One recent TV ad featured a Michigan woman claiming she suffered from leukemia and had lost her health insurance, her doctor and could no longer afford her medicines because of Obamacare. “If I do not receive my medicine I will die,” she says. What she doesn’t mention is that she switched to a more comprehensive plan under Obamacare that saves her $1,200 a year — and she still has her doctor. Other ads have featured actors pretending to be real Americans whose insurance had been cancelled under Obamacare.
Mother Jones and other publications have questioned whether Pipes writes her own material.
PRI’s biggest subcontractor is Keybridge Communi- cations, a Washington, D.C. firm that, in its own words, creates “top-notch journalism producers … writing, researching, and creating effective news hooks.”
The company has said it researches, drafts and edits Pipes’ work, which is unusual for an academic think-tank. According to tax filings, PRI paid Keybridge almost $1.5 million from 2008 to 2012.
Pipes said PRI has a small staff of seven and “most of the work that we do is contracted out.”
She added, however, that she uses Keybridge only for the occasional editing job. “Sometimes I will pay them just to review something I have written, to edit it, but not all the time,” she said. “These are all my ideas. I never falter from my views.”
On the other side of the ideological divide is Dr. Danielle Martin, a family doctor and vice-president of medical affairs and health system solutions at Women’s College Hospital in Toronto. Her father, D’Arcy Martin, is a union organizer and educator.
She too has her tearful anecdote, although she rarely unleashes it to support her arguments. Before Canada enacted its universal healthcare system, her grandfather had a heart attack and the hospital bills bankrupted the family.
“You don’t build a healthcare system based on stories,” she said.
Pipes and Martin last month went head-to-head while testifying before a U.S. Senate subcommittee studying what the U.S. health-care system can learn from other countries.
Five other medical experts were on the panel. Two came from Asia and Europe.
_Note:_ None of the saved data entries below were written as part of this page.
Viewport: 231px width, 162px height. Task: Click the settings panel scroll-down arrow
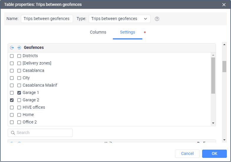click(224, 140)

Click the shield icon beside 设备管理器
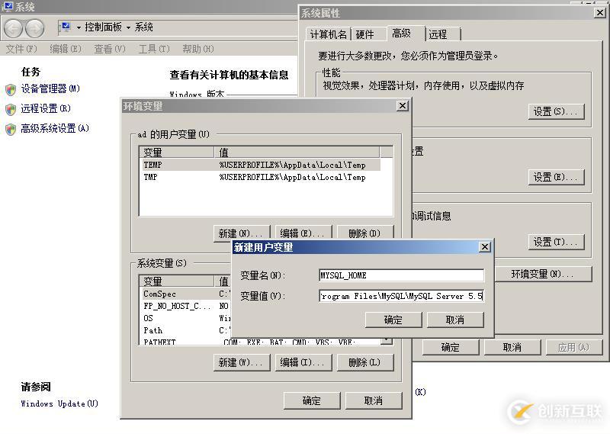[x=11, y=89]
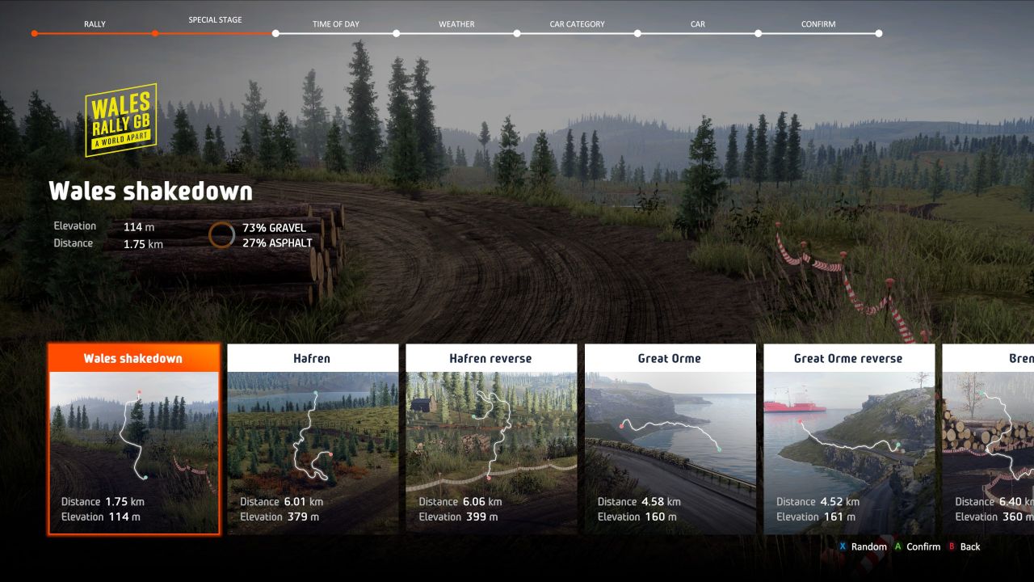The width and height of the screenshot is (1034, 582).
Task: Select the Wales shakedown stage card
Action: (133, 439)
But the senators’ focus was squarely on Canada.
While Pipes talked about her mother — recounting the story twice — along with other stories of doctors she knows who had quit the Canadian system in apparent disgust, Martin smoothly deflected a barrage of questions from Republicans eager to breach her calm, Canadian confidence and discredit the Canadian system.
Unlike Pipes, Martin has a string of peer-reviewed papers to her name and is an expert in both primary care and hospital administration.
At the end of the hearings, the two adversaries shook hands. Pipes said of Martin, “I thought she was very professional even if we don’t agree.”
Martin blames Pipes for leading a dishonest attack on the Canadian system.
“If the best they can come up with is somebody who brings forward a couple of anecdotal stories and selfpublishes her opinions as facts then those of us who are actually interested in preserving and enhancing and improving the public system don’t have anything to worry about,” she said.